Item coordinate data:
— Start —
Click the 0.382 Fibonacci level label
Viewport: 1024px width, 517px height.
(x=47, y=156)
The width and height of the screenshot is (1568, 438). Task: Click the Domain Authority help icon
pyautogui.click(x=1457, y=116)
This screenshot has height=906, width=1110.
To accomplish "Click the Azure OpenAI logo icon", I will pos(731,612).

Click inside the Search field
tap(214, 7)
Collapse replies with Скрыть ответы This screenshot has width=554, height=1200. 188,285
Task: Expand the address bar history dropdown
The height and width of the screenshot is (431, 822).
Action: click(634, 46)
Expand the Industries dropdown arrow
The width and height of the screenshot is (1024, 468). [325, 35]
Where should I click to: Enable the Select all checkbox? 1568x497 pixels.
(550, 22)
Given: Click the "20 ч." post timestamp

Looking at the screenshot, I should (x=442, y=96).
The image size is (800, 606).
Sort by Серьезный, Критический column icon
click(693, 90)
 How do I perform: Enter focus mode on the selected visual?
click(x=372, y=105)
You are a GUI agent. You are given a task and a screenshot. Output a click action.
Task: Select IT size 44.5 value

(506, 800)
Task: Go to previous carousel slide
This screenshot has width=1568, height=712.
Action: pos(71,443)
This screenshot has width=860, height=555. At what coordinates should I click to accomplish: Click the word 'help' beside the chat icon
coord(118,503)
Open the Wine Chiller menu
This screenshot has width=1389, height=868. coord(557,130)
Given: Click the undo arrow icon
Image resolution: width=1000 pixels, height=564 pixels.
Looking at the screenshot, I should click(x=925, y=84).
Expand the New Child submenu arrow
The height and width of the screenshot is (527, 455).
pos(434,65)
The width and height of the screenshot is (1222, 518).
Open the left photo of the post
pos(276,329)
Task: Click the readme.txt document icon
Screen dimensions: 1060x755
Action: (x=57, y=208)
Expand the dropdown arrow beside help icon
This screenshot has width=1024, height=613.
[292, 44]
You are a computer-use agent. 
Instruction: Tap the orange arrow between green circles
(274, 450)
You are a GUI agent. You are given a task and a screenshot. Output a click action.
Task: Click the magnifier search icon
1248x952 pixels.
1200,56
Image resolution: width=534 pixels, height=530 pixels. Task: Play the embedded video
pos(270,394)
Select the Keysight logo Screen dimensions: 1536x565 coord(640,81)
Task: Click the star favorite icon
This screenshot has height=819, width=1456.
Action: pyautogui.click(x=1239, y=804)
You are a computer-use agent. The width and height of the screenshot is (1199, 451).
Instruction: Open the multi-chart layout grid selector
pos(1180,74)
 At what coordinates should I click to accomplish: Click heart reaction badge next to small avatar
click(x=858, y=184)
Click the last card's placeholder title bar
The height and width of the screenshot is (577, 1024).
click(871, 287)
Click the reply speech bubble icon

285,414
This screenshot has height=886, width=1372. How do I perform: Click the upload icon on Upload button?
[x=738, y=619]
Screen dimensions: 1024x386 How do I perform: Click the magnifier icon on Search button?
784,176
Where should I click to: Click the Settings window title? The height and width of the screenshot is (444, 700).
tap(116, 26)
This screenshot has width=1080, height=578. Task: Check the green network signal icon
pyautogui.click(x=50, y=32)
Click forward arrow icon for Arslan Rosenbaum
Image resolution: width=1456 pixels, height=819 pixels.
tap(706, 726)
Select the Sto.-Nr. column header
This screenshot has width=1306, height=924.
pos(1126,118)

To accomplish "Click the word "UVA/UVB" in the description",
— End —
Work to be completed:
Transcribe the lines of the data above exactly as they appear, starting with the line that contains "Image resolution: width=534" and continuing through the line that contains "Action: pyautogui.click(x=1239, y=804)", including both of those lines.

Response to the task:
Image resolution: width=534 pixels, height=530 pixels. Task: Play the embedded video
pos(270,394)
Select the Keysight logo Screen dimensions: 1536x565 coord(640,81)
Task: Click the star favorite icon
This screenshot has height=819, width=1456.
Action: pyautogui.click(x=1239, y=804)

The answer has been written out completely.